- _WORK INSTRUCTION_: Please repeat the lines starting with the line with "The height and" and going on through the line with "center [463, 100].", swapping "width" for "breadth" and leaving everything else unchanged.

━━━ GIVEN ENTRIES ━━━

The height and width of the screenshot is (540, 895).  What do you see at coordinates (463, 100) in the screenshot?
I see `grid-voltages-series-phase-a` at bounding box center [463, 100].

━━━
━━━ GIVEN ENTRIES ━━━

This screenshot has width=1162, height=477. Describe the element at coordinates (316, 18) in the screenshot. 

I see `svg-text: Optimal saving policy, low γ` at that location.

━━━
━━━ GIVEN ENTRIES ━━━

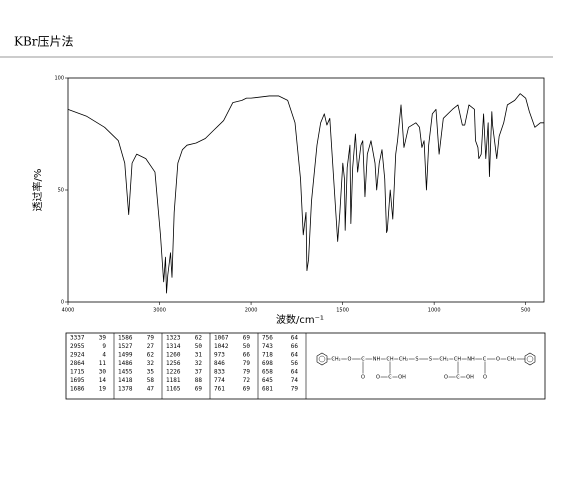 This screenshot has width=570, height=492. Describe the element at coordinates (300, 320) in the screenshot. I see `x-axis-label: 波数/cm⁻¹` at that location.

━━━

- _TASK SOLUTION_:
The height and breadth of the screenshot is (540, 895).  What do you see at coordinates (463, 100) in the screenshot?
I see `grid-voltages-series-phase-a` at bounding box center [463, 100].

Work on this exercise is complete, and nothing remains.